FEEDERISM.ORGFree reflection · 3 min

Feederism & Health: Do You Know the Facts?

Knowledge is the most under-rated safety tool there is. This is a quick myth-vs-fact check on feederism and health — not to scare you or preach, but to hand you the facts that let you make your own informed, empowered choices.

For adults 18+ · A reflective self-understanding tool — not a diagnosis.

About this tool

Almost nobody gets handed accurate, non-judgmental information about feederism and health. The mainstream treats the subject with alarm, the community sometimes treats it with wishful thinking, and the truth — which is more useful than either — falls through the gap. This quiz is here to close it. It's a straightforward myth-versus-fact check across two areas: the real risks of weight gain (what actually happens in the body, and what deserves a check), and the harm-reduction facts (what genuinely protects you, and what a doctor can and can't be counted on for).

- Supplied material
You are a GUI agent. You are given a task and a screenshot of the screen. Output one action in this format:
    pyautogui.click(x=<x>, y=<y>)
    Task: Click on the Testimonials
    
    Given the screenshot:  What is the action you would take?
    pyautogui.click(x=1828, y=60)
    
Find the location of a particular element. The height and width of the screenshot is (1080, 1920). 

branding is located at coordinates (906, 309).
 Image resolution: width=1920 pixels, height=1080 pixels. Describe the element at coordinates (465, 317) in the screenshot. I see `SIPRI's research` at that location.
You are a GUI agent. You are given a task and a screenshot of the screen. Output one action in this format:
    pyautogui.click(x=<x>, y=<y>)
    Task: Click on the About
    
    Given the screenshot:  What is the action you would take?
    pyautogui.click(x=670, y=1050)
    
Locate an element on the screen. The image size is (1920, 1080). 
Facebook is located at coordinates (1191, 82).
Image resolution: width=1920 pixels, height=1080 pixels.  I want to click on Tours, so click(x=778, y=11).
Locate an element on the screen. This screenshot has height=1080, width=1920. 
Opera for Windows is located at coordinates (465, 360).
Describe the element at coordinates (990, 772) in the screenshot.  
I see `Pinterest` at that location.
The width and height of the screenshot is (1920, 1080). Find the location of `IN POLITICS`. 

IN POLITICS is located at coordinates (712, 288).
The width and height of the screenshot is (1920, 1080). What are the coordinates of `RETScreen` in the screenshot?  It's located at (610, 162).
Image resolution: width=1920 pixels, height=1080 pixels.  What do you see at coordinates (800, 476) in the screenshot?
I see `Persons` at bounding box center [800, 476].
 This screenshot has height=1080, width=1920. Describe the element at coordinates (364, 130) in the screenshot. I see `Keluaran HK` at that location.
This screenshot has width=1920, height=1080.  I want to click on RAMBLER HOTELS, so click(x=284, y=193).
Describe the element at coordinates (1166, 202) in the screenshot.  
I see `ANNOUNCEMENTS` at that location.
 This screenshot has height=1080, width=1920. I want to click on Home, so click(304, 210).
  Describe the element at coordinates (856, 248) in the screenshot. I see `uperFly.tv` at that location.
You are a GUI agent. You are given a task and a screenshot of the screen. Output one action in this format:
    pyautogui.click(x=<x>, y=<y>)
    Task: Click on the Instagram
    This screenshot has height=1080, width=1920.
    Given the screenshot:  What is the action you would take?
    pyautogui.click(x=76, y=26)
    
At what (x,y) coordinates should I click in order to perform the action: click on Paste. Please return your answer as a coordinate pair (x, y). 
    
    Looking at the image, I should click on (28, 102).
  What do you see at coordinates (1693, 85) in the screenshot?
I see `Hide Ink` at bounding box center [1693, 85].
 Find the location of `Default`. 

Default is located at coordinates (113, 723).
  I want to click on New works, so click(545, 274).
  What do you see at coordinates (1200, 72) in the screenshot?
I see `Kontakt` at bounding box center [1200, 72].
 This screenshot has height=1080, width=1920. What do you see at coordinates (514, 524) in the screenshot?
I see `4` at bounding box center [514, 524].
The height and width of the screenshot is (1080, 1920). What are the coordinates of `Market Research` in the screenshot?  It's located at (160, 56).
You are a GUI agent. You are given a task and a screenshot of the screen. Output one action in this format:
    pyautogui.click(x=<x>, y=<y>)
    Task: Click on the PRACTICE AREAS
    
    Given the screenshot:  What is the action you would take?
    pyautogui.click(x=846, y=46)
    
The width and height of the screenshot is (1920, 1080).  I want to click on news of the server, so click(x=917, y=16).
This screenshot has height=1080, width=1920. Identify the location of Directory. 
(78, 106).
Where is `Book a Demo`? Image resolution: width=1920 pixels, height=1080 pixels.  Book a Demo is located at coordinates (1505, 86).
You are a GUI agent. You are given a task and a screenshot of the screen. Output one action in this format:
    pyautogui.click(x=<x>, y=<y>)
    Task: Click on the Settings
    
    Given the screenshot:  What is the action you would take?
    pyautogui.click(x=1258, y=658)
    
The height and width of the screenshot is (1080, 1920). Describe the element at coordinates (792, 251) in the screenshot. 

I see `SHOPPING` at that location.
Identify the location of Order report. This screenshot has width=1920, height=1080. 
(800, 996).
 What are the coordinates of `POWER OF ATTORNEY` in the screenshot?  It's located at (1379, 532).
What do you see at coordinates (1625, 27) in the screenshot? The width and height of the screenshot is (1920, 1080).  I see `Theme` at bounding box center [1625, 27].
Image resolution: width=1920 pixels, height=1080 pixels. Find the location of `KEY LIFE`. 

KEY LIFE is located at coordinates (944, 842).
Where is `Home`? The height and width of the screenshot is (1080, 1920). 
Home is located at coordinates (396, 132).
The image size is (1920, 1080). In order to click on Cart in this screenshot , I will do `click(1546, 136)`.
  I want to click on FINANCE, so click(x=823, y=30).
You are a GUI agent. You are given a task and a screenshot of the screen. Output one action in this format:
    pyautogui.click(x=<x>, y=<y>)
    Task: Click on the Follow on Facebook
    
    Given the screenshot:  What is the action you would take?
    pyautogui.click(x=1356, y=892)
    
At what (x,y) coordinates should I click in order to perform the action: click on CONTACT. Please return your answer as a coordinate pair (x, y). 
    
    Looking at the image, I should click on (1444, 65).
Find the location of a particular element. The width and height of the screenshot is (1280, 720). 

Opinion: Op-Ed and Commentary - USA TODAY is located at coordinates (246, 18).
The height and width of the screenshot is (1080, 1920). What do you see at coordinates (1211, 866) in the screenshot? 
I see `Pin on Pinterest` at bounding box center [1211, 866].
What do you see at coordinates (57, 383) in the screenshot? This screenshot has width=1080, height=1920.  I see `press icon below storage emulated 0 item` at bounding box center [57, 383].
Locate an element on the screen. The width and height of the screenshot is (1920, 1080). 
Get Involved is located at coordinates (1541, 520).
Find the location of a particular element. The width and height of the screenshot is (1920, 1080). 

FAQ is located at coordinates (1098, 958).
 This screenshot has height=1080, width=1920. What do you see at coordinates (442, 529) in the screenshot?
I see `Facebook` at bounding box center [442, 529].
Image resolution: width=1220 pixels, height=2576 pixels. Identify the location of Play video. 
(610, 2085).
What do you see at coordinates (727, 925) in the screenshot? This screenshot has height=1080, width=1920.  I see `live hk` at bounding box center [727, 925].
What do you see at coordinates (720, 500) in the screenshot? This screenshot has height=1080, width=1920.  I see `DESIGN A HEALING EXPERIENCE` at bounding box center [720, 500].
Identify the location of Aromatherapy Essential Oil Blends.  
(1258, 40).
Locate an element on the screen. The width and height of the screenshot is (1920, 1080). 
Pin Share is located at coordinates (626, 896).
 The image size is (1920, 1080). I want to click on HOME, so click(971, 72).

- Work instructions
Retype the part of the feederism and health page above that runs from "Knowledge is the" up to and including "informed, empowered choices.".

- Written reply
Knowledge is the most under-rated safety tool there is. This is a quick myth-vs-fact check on feederism and health — not to scare you or preach, but to hand you the facts that let you make your own informed, empowered choices.